I didn’t know what to say to G. As a white woman, I don’t share her experience of this world. So I meditated. Asked wisdom to respond.

“You are the light,” wisdom said.

“My meditation for the week,” G wrote back.

“Me too,” I replied.


What does it mean to stand in our own light?

Rumi says, Don’t you know yet? It is your light that lights the world?

And so I make this the theme I will teach in my yoga classes all week. Be the light that lights up the night.

Let the struggle commence.

I attend “A Night of Grief and Mystery” put on by Stephen Jenkinson. Stephen is known as “the death guy,” and has been offering his wisdom across the world for several decades.  For 2 full hours, Stephen captivates the audience with his poetic storytelling. At one point, Stephen looks out into the darkened theater and reaches his hand toward the crowd as if feeling into an empty space.

“There is a hole in the universe,” he says. “It has your shape and size and it looks just like you. It’s waiting for you to fill it.”

I think of my friend G. I think of myself. I think of everyone sitting in the theater, of everyone in my city. My mind goes out in concentric circles until it have invited every living thing known and unknown to light up the night.

I am so expanded that when the lights come up, I want to hide. I feel exposed. I sneak out the back of the theater, move unseen down the sidewalk, and across the puddles to our car.

It’s not always easy to stand in our own light.

One must dare to be oneself, however frightening or strange that self may prove to be.

~Chinese fortune cookie

My friend B posts a photo of herself wearing a t-shirt that says:

I Matter


Her photo sits right next to two posters about Black Solidarity Day. I have so much to learn about standing in the light from my black sisters.

Because what gets lit up when we stand in our own light? It’s not just the shiny and the bright. It’s also the warts and the stink we give off when we feel threatened. It’s the small child shamed for shining too bright. It’s the daughter born into a society so afraid of the gifts of her people, it would do everything in its power to keep them down.
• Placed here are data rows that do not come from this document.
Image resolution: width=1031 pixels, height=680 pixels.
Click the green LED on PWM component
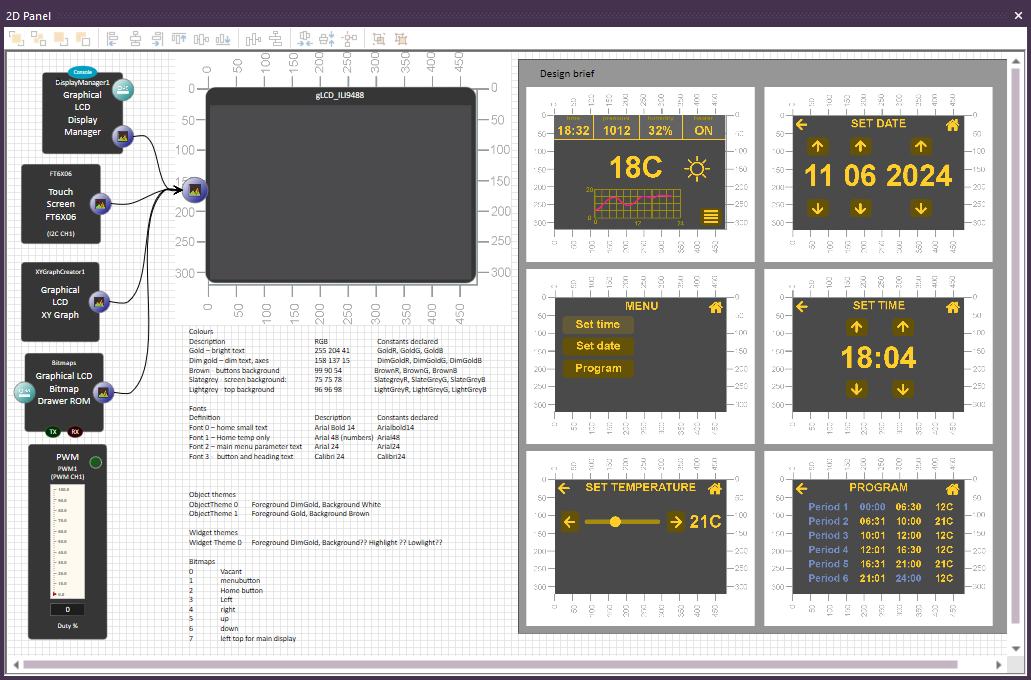pos(96,462)
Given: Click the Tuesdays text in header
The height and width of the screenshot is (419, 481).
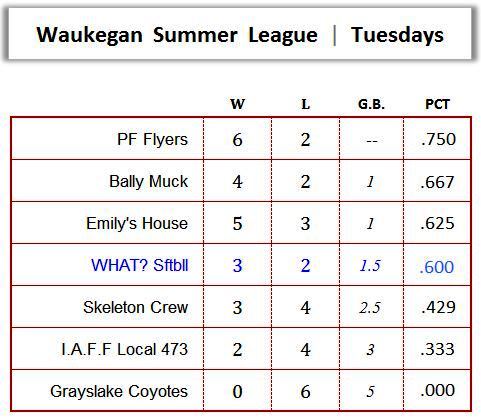Looking at the screenshot, I should click(x=397, y=35).
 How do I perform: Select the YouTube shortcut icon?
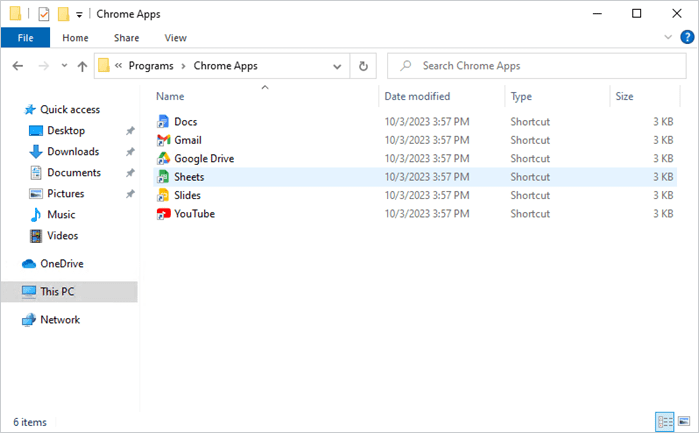(x=163, y=214)
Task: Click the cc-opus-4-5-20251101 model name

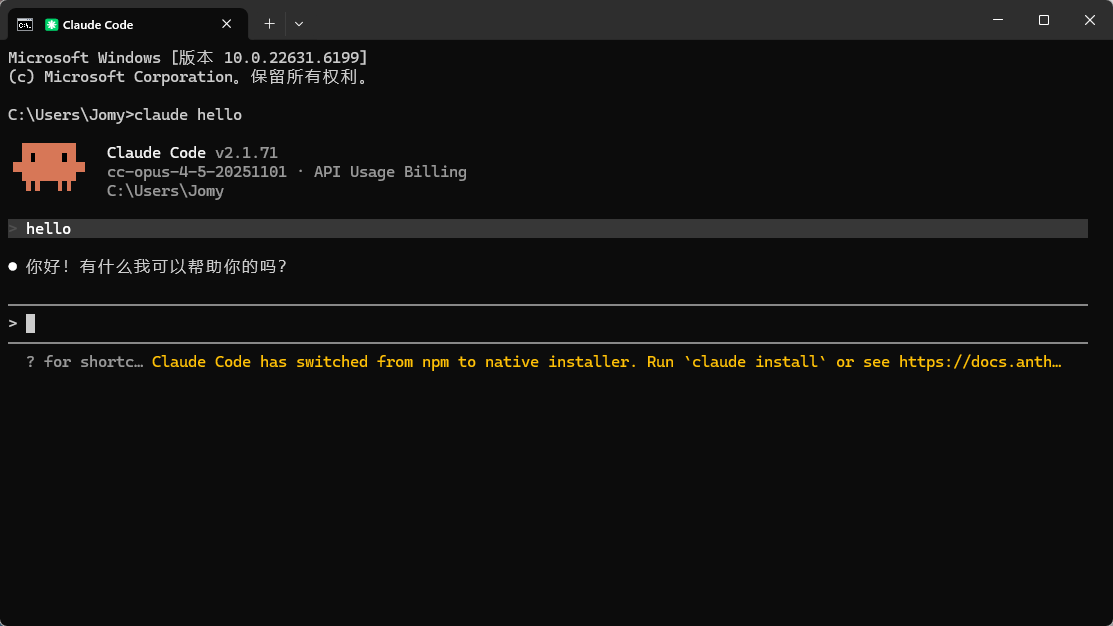Action: 196,172
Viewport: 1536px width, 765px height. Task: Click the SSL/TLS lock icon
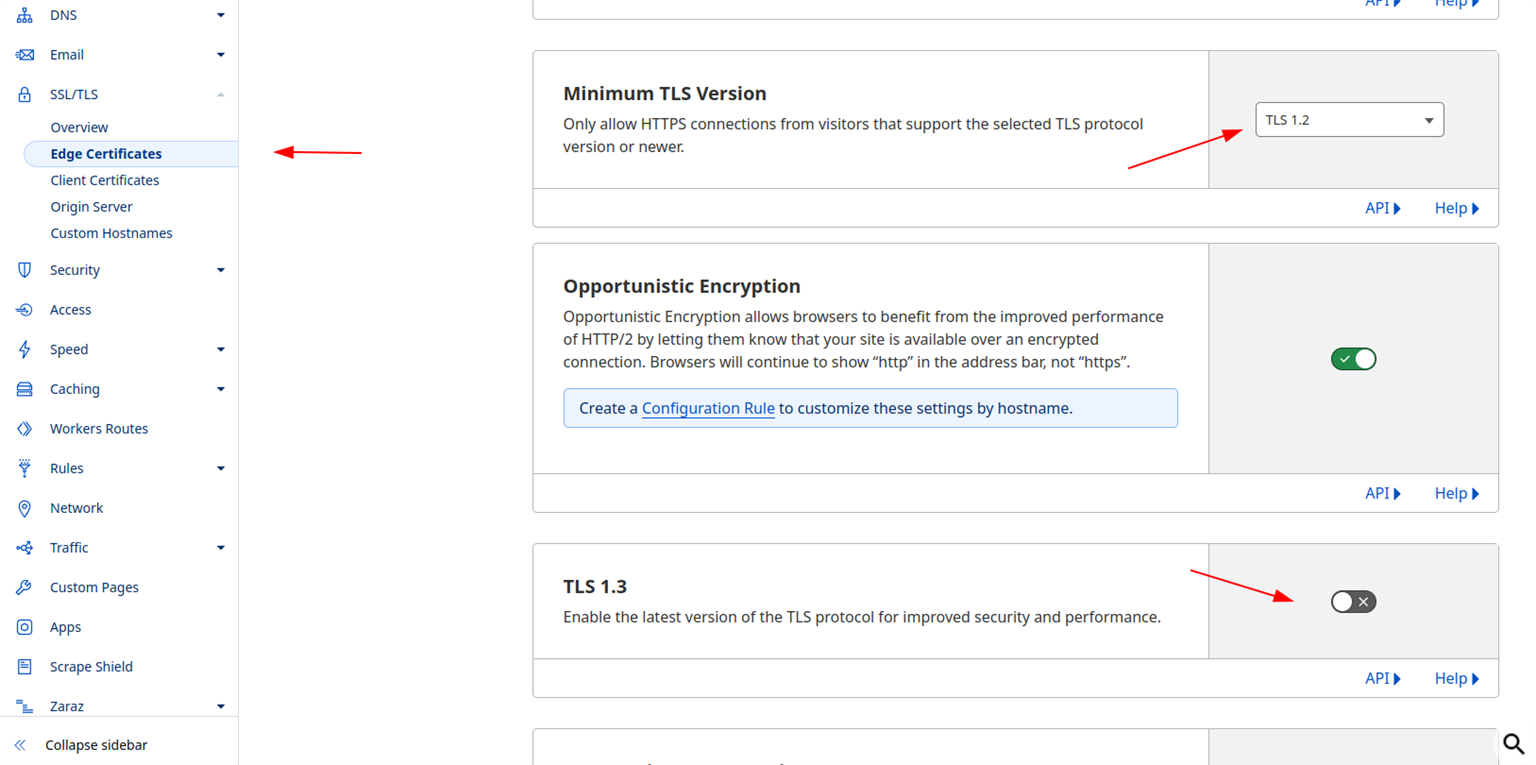tap(25, 94)
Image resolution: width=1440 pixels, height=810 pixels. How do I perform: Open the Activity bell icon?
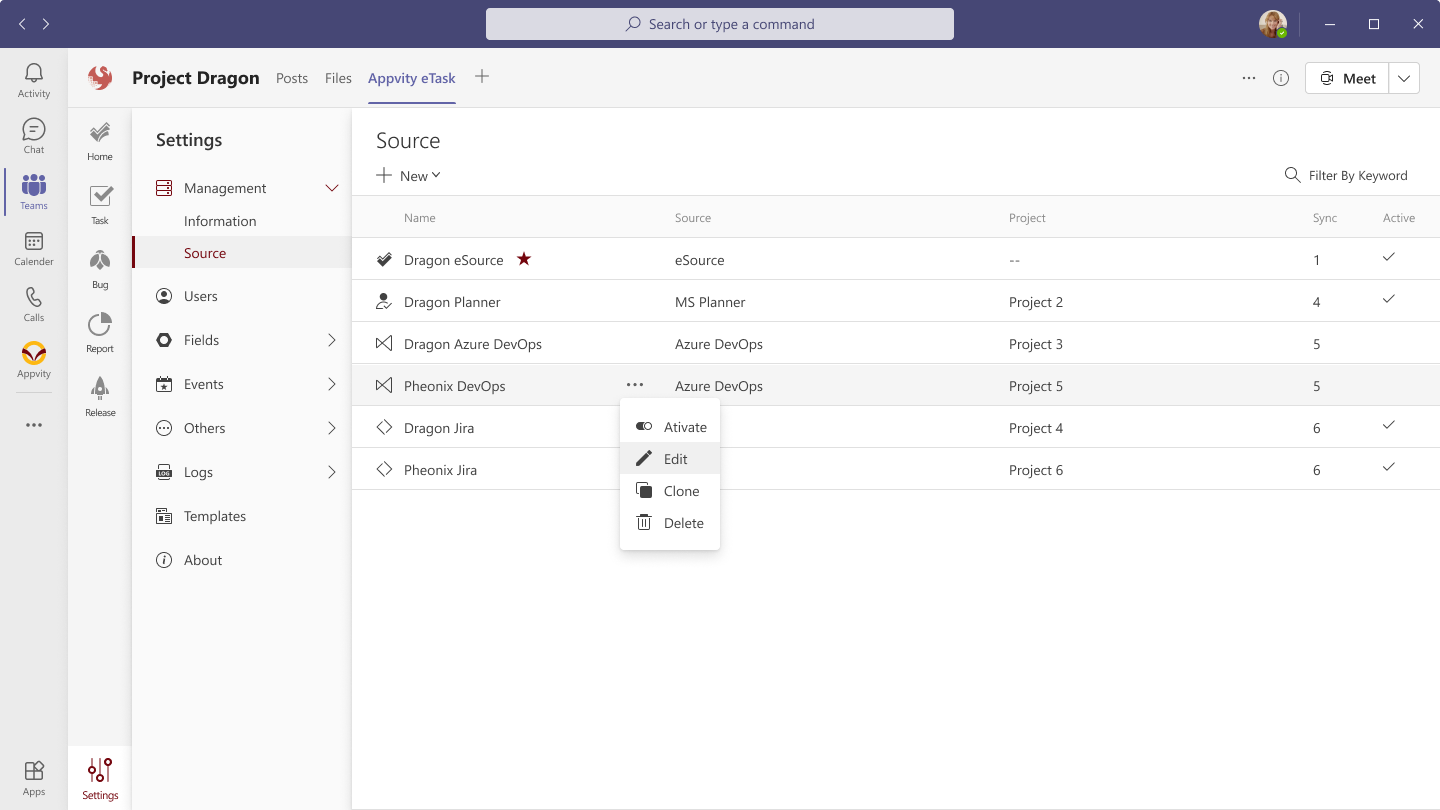click(x=34, y=80)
It is the son taught to hate, to fear, to oppress and dehumanize in order to maintain his position of power, privilege and authority–and in so doing, forever miss the brilliant light in the changing leaves.

Don’t all these people live in me? Don’t all these people live in each of us? The oppressed that needs to stand more fully in her own light, and the oppressor who needs to be brought out into the light?

             In today’s yoga class, my teacher Denise reminds us that standing in our own light is about standing in THE LIGHT.

             “Stand in the light that creates the kaleidoscope, the light from which all the diversity of life manifests,” she says.

           I exhale a big sigh of relief.

           For a brief moment, I am free.